Can you write out, word for word, everything from the line containing "The image size" down through the end of the records, leaving the pictures out?

>> begin

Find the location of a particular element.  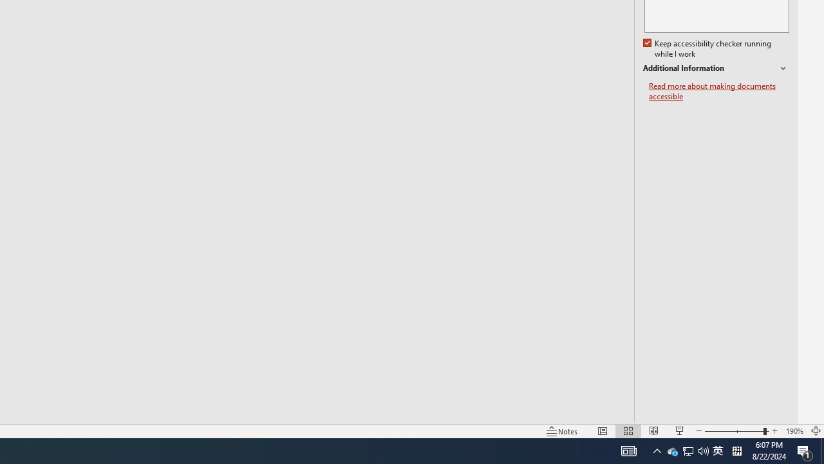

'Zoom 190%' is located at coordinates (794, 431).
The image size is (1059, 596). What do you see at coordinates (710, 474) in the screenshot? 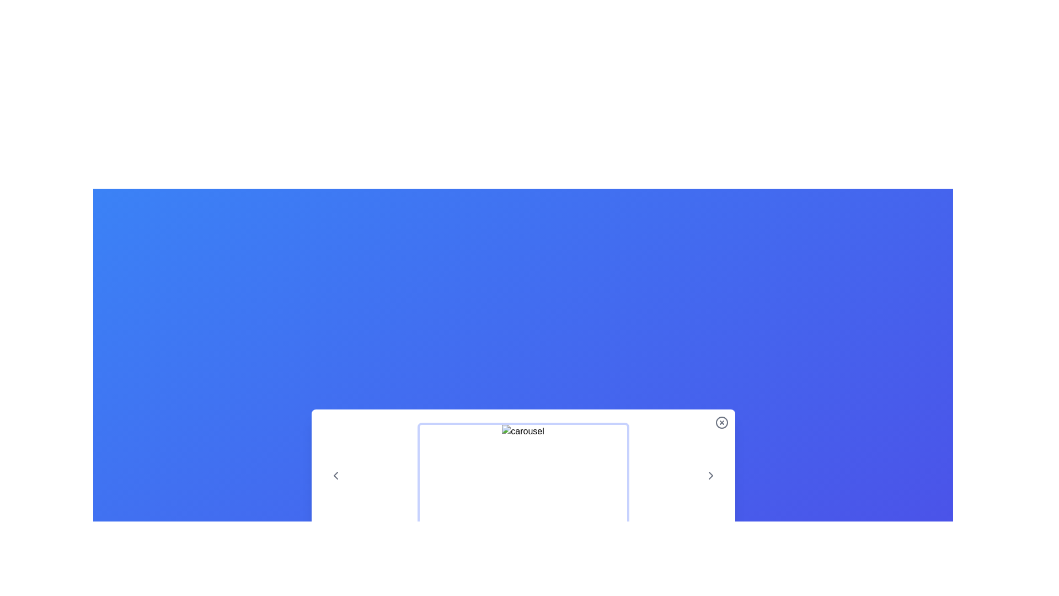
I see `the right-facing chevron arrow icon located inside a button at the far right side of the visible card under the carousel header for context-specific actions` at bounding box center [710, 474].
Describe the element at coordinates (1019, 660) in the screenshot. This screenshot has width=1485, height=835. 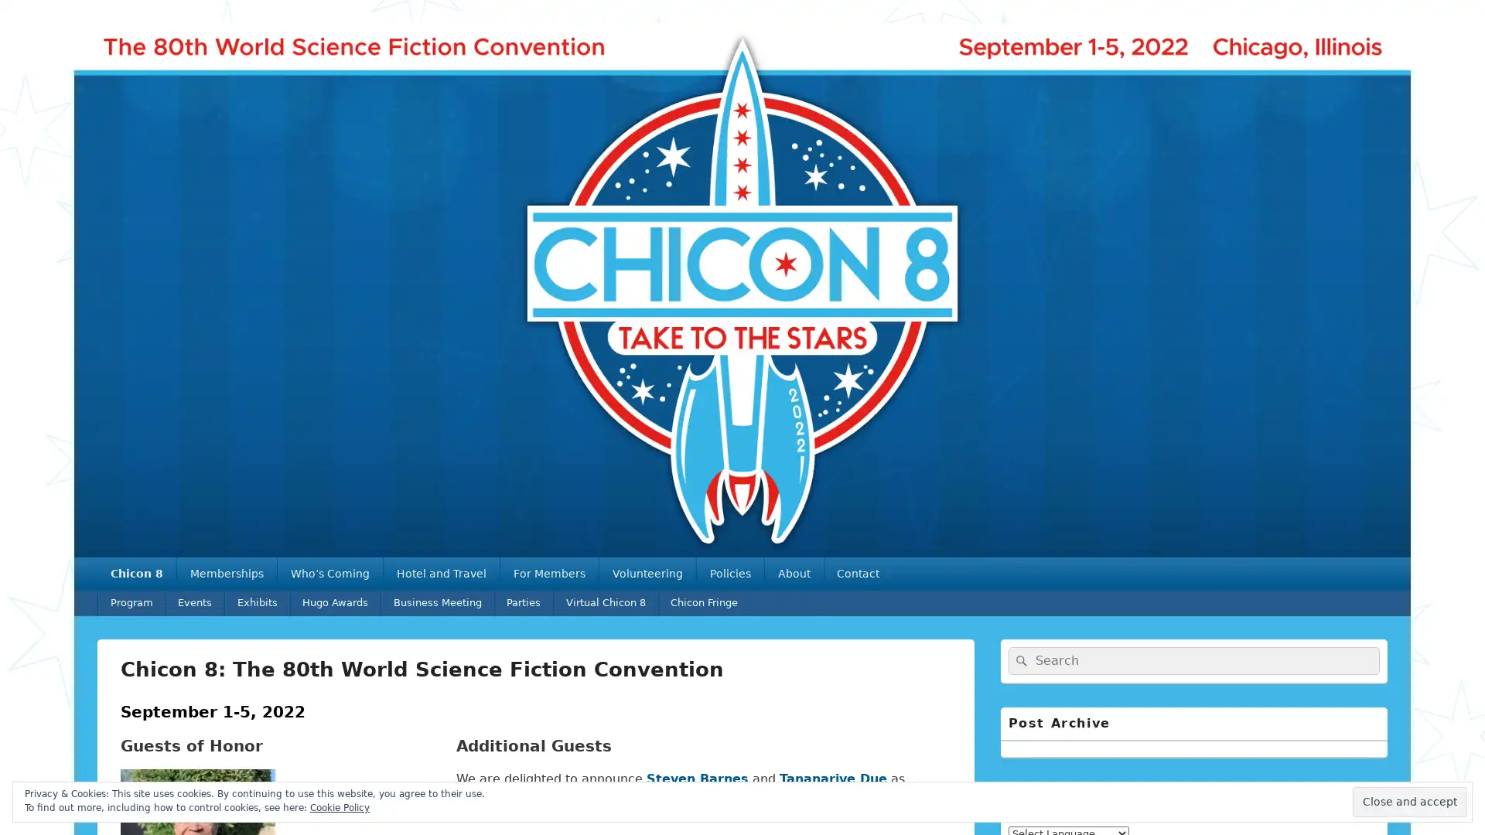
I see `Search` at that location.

>> end

EXERCISE OUTPUT:
The image size is (1059, 596). What do you see at coordinates (710, 474) in the screenshot? 
I see `the right-facing chevron arrow icon located inside a button at the far right side of the visible card under the carousel header for context-specific actions` at bounding box center [710, 474].
Describe the element at coordinates (1019, 660) in the screenshot. This screenshot has width=1485, height=835. 
I see `Search` at that location.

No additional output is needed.